**What the task requires**
Output nothing except the lines from the one containing "Screen dimensions: 747x560" through the final line of the data, both included, typed exactly, minus the pictures.

[Stored items]
○ ○ ○ ○ ○
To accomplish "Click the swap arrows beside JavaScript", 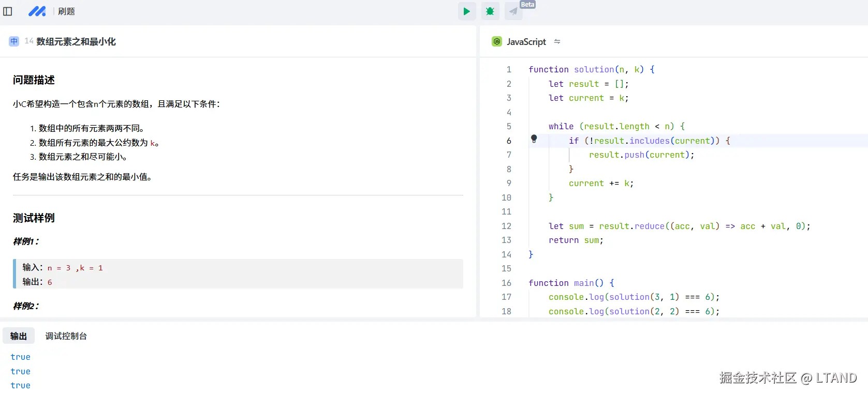I will point(557,41).
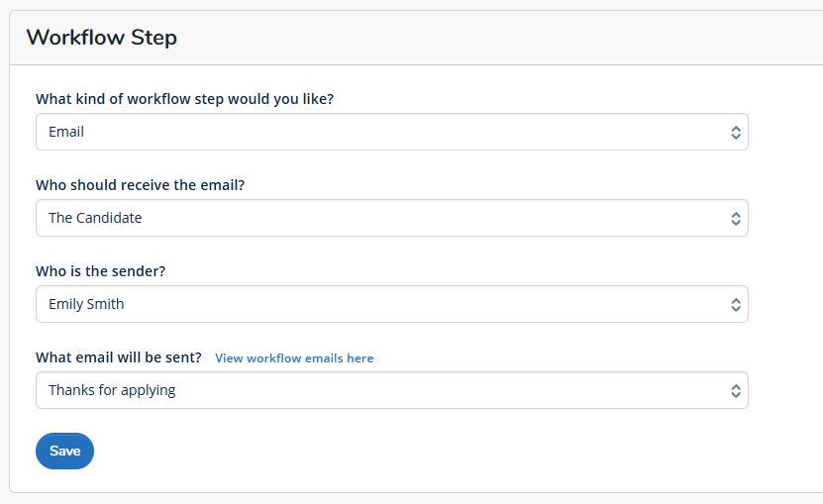Click the Workflow Step heading
823x504 pixels.
point(102,38)
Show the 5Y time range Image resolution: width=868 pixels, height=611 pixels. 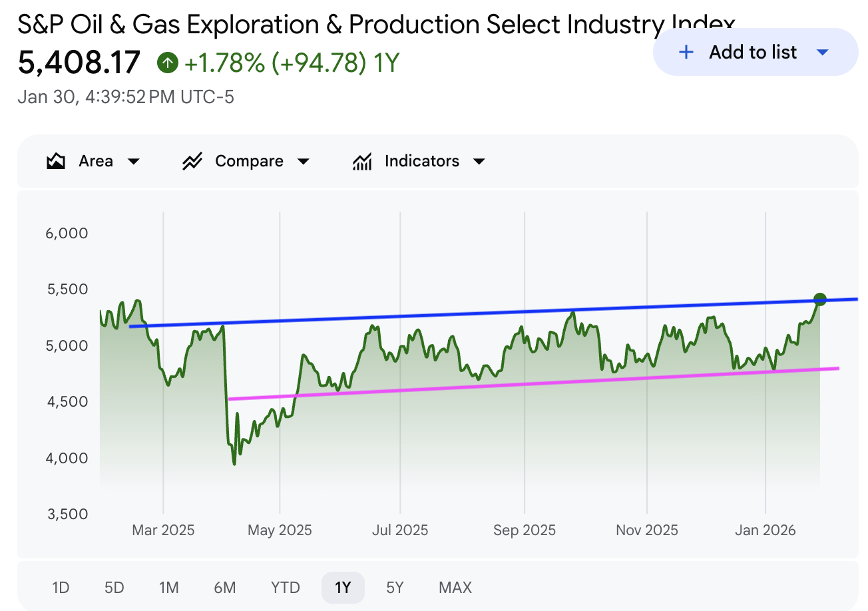(x=395, y=588)
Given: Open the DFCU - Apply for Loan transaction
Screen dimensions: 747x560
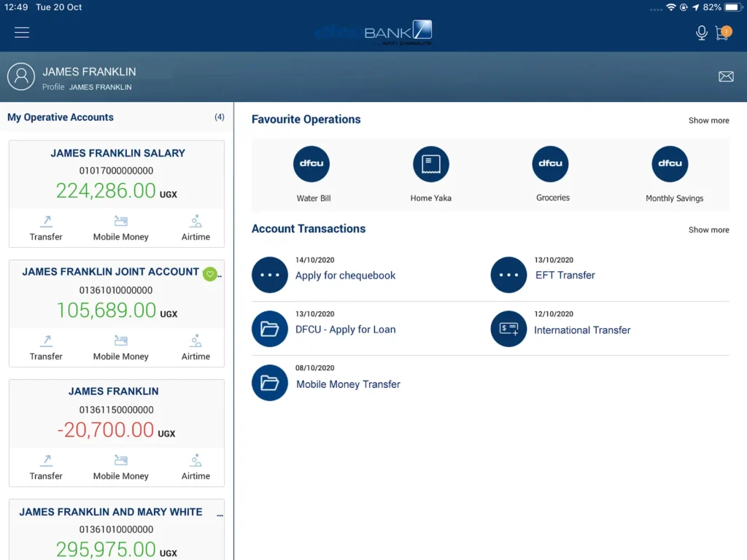Looking at the screenshot, I should (345, 330).
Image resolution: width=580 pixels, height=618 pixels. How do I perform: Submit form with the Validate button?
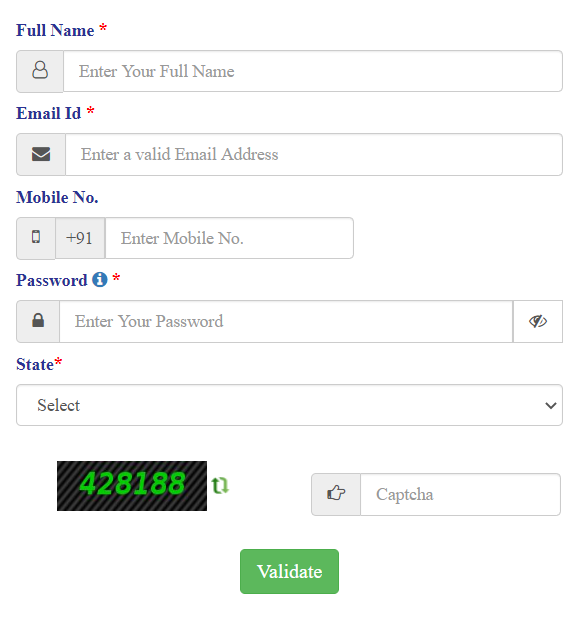click(289, 571)

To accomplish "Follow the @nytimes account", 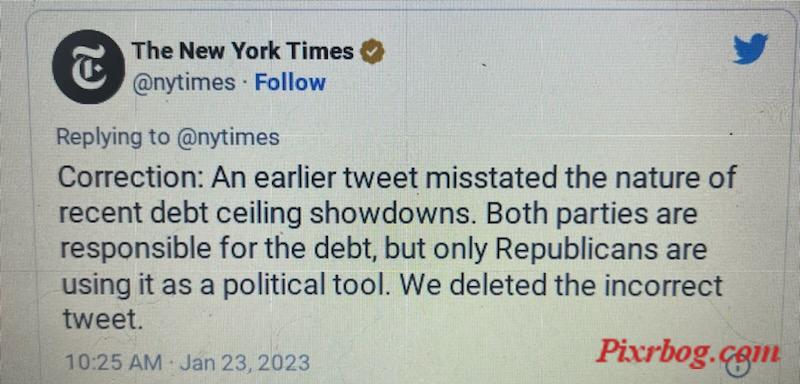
○ ○ ○ ○ ○
**Response to this task**
Screen dimensions: 747x560
Looking at the screenshot, I should (345, 330).
Image resolution: width=580 pixels, height=618 pixels. How do I perform: Submit form with the Validate button?
click(289, 571)

To accomplish "Follow the @nytimes account", 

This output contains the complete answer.